§ **Activity**
Could you print exactly the lines of the listing below, starting at the line that has "Task: Click the AB spell-check sidebar icon" and ending at the line that has "Task: Click the chain link copy icon", and only those lines?

§ **Available data**
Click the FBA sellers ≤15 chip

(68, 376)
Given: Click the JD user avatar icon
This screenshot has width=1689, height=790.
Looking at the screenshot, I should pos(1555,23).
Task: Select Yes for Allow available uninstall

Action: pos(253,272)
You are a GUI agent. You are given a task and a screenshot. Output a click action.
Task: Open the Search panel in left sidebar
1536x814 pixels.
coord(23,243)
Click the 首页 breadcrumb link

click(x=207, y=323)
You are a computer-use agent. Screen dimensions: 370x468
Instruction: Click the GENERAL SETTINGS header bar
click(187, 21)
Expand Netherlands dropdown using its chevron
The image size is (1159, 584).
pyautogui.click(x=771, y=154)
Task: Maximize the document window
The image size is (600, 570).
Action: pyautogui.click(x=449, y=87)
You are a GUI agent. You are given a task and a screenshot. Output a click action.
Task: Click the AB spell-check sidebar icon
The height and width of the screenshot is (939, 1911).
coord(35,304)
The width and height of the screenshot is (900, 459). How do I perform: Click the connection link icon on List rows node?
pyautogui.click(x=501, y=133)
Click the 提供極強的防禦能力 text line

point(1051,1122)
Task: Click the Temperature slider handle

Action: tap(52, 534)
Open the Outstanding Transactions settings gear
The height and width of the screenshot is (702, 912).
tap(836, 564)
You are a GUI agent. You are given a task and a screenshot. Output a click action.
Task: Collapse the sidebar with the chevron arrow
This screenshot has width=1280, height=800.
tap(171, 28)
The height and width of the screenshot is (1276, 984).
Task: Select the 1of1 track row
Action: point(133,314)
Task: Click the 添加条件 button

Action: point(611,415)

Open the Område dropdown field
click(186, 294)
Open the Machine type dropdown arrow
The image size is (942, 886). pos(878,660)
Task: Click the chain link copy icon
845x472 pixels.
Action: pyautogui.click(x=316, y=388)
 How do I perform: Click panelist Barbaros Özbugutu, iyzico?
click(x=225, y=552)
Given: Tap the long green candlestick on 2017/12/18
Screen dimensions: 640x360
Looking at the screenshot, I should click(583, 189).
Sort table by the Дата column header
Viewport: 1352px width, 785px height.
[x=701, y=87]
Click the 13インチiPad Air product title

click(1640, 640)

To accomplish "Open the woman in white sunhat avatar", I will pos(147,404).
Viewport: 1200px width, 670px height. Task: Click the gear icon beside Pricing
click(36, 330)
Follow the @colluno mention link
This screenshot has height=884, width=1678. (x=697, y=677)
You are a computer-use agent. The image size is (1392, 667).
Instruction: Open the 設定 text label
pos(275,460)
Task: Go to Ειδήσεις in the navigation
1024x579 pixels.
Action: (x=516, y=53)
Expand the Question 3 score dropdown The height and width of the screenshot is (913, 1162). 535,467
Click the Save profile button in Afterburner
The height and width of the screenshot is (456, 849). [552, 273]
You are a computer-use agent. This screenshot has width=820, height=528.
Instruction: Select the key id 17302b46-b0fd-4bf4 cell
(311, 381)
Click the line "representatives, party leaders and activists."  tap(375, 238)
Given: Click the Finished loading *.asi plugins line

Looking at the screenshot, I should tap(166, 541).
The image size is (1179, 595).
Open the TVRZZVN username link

§ **Output**
Task: Click the AB spell-check sidebar icon
The height and width of the screenshot is (939, 1911).
coord(35,304)
The width and height of the screenshot is (900, 459). How do I perform: Click the connection link icon on List rows node?
pyautogui.click(x=501, y=133)
Click the 提供極強的防禦能力 text line

point(1051,1122)
Task: Click the Temperature slider handle

Action: tap(52, 534)
Open the Outstanding Transactions settings gear
The height and width of the screenshot is (702, 912).
tap(836, 564)
You are a GUI agent. You are given a task and a screenshot. Output a click action.
Task: Collapse the sidebar with the chevron arrow
This screenshot has width=1280, height=800.
tap(171, 28)
The height and width of the screenshot is (1276, 984).
Task: Select the 1of1 track row
Action: point(133,314)
Task: Click the 添加条件 button

Action: point(611,415)

Open the Område dropdown field
click(186, 294)
Open the Machine type dropdown arrow
The image size is (942, 886). pos(878,660)
Task: Click the chain link copy icon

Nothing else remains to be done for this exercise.